Histori:
Komparasi
Pro :
Kontra:
Psikologis:
Kecenderungan sikap dan pandangan kalangan gerakan sosial atau masyarakat sipil
terhadap RUU Pertanahan terbagi dua, yakni: mengkritisi dan menolak. Mengkritisi konteks
dan substansi yang ada di dalam draft RUU, dengan kecenderungan sikap untuk
menerima dengan sejumlah syarat dan catatan proses juga perbaikan. Bagi yang
menolak, sejak awal keberadaan RUU Pertanahan dianggap tidak perlu, mengingat
sejumlah hal yang bersifat prinsip, lalu diupayakan mengajukan gagasan dan agenda
alternatif yang sama sekali berbeda. Intinya, sikap kritis menjadi pengingat bagi penyusun
RUU Pertanahan untuk berhati-hati dalam merumuskan dan memutuskan substansinya.
Sosiologi:
Setiap pandangan dan sikap terhadap RUU Pertanahan akan bermuara pada
strategi advokasi yang ditempuh. Pilihan strategis yang tersedia: Mempengaruhi proses
dan substansi yang berjalan di lingkungan parlemen (DPR RI) dan pemerintah. Jika
proses dan substansi yang disusun ternyata dinilai jauh dari semangat Reformasi Agraria
maka menggalang penolakan secara massif dan mendorong usulan legislasi tandingan
menjadi pilihan paling rasional bagi kalangan gerakan masyakat sipil pro-Reformasi
Agraria. Jika dipaksakan UU Pertanahan yang anti-Reformasi Agraria untuk disahkan, maka
gugatan ke Mahkamah Konstitusi melalui “judicial review” menjadi jalan terakhir.
Politik:
Dari sisi proses, RUU Pertanahan muncul di saat ada keperluan untuk
mengoperasionalkan sejumlah mandat UUPA 1960, dan ada keperluan membuat payung
hukum lebih kuat untuk pelaksanaan Reformasi Agraria. Namun pada saat yang sama,
suit dipungkiri adanya sejarah pengebirian UUPA oleh berbagai UU sektoral, dan niat
serta semangat dari sejumlah pihak untuk menghapuskan UUPA. Dari sisi substansi,
terdapat sejumlah klausul yang mengakomodir agenda-agenda terkait Reformasi Agraria, dan
tersedia kesempatan politik untuk mempengaruhi kekuatan politik di parlemen agar
menyusun RUU Pertanahan yang substansinya pro-Reformasi Agraria.
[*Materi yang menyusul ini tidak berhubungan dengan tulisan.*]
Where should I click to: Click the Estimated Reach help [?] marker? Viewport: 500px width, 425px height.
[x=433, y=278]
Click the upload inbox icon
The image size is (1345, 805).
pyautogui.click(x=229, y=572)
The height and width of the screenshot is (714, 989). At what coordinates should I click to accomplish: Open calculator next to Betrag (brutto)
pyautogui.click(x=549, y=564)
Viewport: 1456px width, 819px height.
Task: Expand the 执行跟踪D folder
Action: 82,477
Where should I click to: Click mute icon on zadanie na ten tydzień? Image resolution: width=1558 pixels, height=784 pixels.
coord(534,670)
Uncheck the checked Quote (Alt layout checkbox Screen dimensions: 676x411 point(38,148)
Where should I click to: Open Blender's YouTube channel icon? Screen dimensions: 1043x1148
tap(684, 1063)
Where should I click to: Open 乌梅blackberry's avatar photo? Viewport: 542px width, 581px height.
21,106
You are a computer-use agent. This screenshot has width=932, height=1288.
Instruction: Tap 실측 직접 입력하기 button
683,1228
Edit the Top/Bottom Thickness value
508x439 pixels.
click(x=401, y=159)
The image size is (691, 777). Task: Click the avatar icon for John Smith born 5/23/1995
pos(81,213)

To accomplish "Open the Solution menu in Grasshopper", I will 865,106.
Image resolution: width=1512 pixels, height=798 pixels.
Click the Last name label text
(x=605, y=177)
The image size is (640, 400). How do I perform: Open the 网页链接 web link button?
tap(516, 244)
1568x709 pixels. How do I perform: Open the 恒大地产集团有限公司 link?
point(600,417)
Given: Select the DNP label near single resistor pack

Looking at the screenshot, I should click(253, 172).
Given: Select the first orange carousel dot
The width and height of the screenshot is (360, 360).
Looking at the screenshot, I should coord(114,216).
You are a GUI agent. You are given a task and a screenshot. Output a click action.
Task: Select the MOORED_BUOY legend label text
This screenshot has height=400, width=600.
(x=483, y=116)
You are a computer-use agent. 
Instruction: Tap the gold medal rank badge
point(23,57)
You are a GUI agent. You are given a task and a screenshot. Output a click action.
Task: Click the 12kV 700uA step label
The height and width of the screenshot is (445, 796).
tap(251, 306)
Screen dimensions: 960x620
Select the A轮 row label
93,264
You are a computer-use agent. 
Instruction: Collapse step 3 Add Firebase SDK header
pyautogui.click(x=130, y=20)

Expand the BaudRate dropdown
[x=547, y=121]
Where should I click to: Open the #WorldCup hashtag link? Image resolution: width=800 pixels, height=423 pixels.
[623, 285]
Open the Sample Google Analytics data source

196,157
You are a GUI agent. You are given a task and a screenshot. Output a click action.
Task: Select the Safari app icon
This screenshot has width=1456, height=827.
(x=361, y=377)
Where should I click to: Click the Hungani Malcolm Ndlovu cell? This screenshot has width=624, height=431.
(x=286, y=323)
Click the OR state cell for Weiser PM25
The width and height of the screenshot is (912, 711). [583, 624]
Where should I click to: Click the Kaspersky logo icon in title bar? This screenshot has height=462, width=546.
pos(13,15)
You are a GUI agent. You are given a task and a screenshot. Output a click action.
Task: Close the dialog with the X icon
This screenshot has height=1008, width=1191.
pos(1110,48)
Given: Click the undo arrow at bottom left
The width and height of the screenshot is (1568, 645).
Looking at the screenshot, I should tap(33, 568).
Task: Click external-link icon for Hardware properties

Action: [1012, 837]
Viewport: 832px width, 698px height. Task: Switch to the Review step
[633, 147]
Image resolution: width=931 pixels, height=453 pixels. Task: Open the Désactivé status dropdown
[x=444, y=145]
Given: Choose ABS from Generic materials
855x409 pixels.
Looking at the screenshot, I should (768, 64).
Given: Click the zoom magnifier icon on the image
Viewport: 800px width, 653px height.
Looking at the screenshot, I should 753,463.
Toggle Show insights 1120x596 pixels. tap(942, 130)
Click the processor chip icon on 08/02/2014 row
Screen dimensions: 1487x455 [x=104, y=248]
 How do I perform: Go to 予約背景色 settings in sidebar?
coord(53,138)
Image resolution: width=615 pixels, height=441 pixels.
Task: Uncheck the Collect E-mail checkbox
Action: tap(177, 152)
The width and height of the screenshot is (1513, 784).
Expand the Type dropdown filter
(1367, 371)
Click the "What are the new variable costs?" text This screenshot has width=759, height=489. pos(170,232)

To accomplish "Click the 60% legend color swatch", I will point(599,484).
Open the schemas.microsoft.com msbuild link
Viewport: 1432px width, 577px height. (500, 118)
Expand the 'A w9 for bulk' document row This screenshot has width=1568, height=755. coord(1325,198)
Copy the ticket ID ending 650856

RUU yang seharusnya haruslah mampu menerjemahkan amanat dan prinsip dasar dari
Pasal 33 Ayat 3 UUD 1945, TAP MPR IX/2001 tentang Pembaruan Agraria dan Pengelolaan
Sumberdaya Alam, dan UU No. 5 tahun 1960 tentang Peraturan Dasar Pokokpokok Agraria
(UUPA), yaitu keadilan, kemanusiaan, kebangsaan (nasionalisme), kerakyatan (sosialisme),
kesejahteraan dan keberlanjutan. RUU yang seharusnya harusalah menjamin penuh
perlindungan, pengakuan, pemulihan dan penguatan hak-hak atas tanah melalui reforma
agraria sekaligus penyelesaian konflik agraria bagi kelompok masyarakat yang selama ini
diabaikan yakni petani, buruh tani, petani penggarap, masyarakat adat, nelayan kecil, dan
masyarakat miskin di pedesaan dan perkotaan.